**What is required**. Render the stretch of material from the line containing "Task: Click the third eyelet from the bottom" through the line containing "point(288,8)" as a JSON list of strings, one per line, leaving out blank lines.

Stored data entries
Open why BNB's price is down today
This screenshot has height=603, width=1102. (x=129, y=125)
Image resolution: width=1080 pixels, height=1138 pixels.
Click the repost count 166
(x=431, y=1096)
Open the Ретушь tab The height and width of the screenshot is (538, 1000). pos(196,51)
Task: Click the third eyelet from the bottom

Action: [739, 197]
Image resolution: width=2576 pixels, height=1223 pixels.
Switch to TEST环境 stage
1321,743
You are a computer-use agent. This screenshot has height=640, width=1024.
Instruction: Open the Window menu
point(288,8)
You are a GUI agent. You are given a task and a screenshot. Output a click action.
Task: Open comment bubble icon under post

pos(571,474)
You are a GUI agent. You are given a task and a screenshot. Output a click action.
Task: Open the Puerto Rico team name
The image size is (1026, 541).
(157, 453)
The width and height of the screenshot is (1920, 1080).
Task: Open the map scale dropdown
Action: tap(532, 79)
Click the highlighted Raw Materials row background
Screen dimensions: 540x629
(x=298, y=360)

**Problem solution**.
[
  "Task: Click the third eyelet from the bottom",
  "Action: [739, 197]",
  "Image resolution: width=2576 pixels, height=1223 pixels.",
  "Switch to TEST环境 stage",
  "1321,743",
  "You are a computer-use agent. This screenshot has height=640, width=1024.",
  "Instruction: Open the Window menu",
  "point(288,8)"
]